Which lines in the rows below contain the string "width"? Show each of those lines in full, treating uppercase and lowercase as different.

**Data extract**
+ + + + + + +
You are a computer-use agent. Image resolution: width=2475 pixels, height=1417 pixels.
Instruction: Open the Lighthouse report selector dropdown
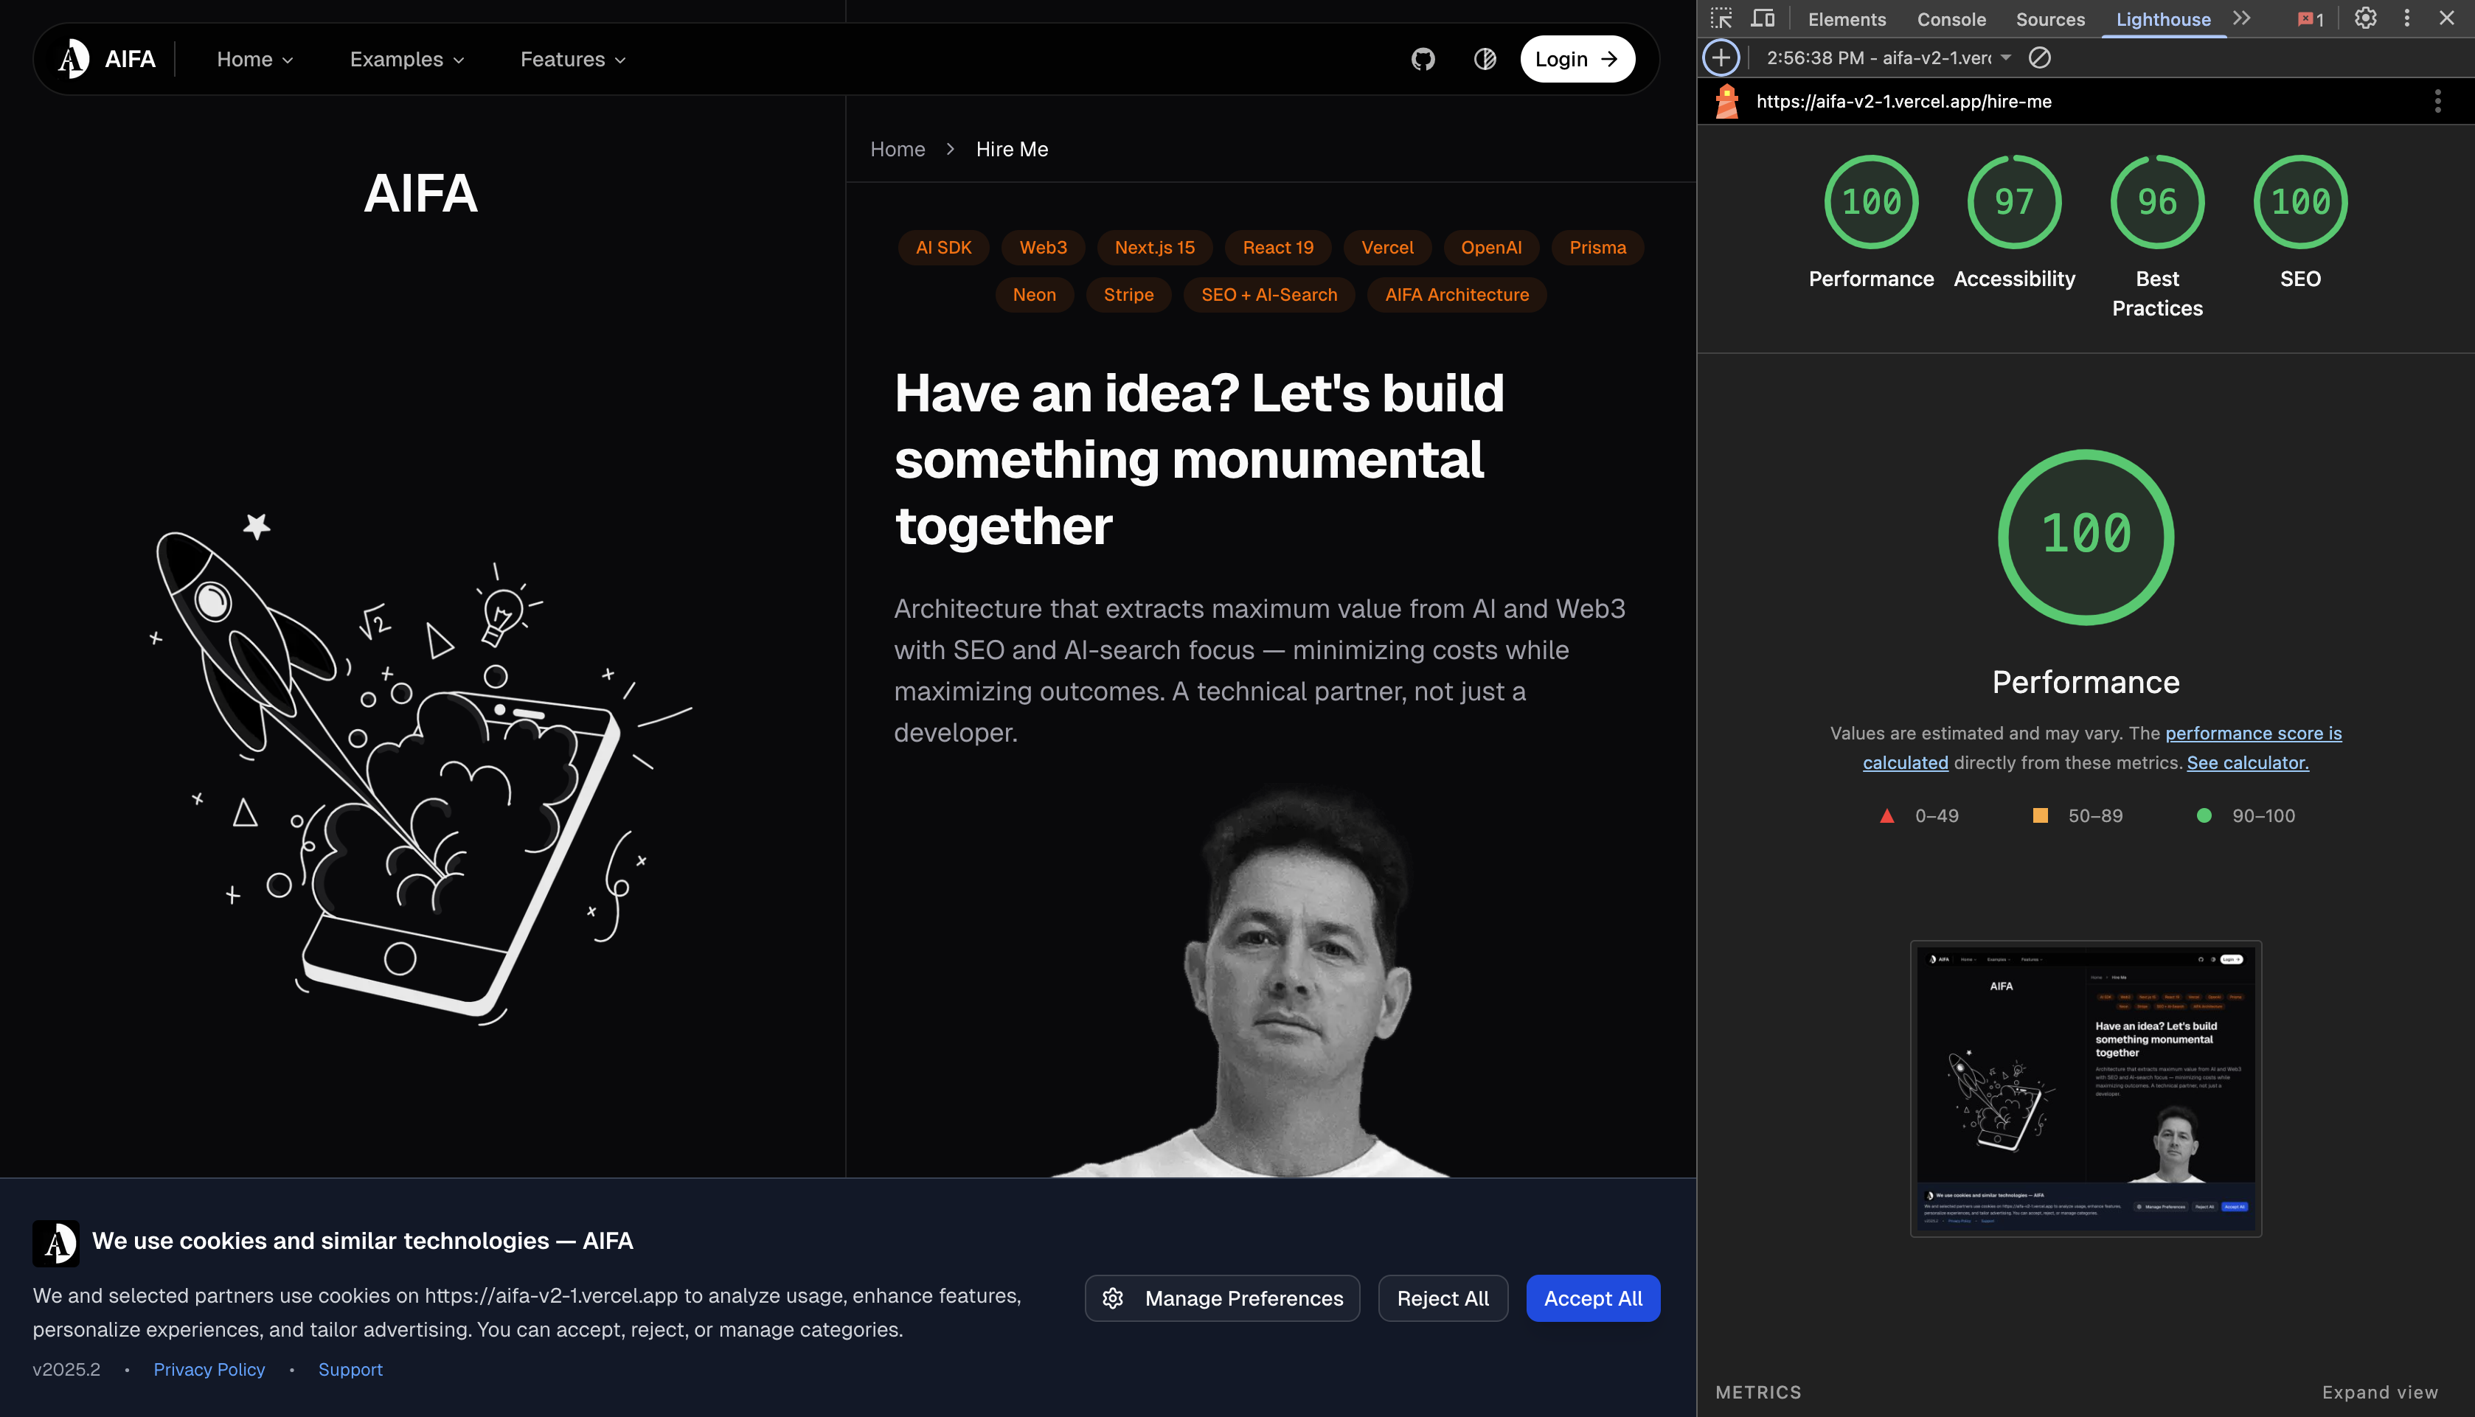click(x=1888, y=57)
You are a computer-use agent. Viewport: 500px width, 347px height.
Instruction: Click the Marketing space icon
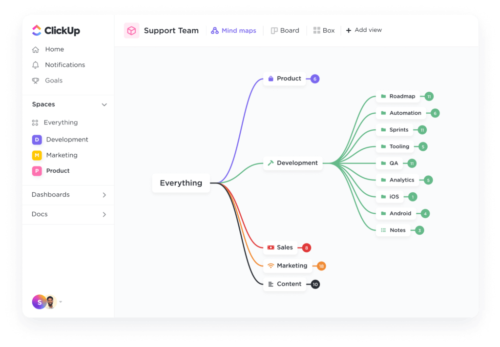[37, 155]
+ + + + + + +
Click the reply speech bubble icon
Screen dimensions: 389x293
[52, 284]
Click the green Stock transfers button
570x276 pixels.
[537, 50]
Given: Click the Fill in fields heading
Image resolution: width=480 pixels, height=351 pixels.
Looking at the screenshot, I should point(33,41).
+ + + + + + +
**Exercise output**
You are a computer-use agent. Image resolution: width=2475 pixels, height=1417 pixels.
You are a computer-use agent. Viewport: 500px width, 347px height.
Image resolution: width=480 pixels, height=351 pixels.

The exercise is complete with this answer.